### REQUIRED TASK
Reproduce each of the entries below word for word, keeping every line in its original order.

[Dataset entries]
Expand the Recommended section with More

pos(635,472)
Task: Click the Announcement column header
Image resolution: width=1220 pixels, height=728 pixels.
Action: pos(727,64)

### EXPECTED ANSWER
Expand the Recommended section with More

pos(635,472)
Task: Click the Announcement column header
Image resolution: width=1220 pixels, height=728 pixels.
Action: pos(727,64)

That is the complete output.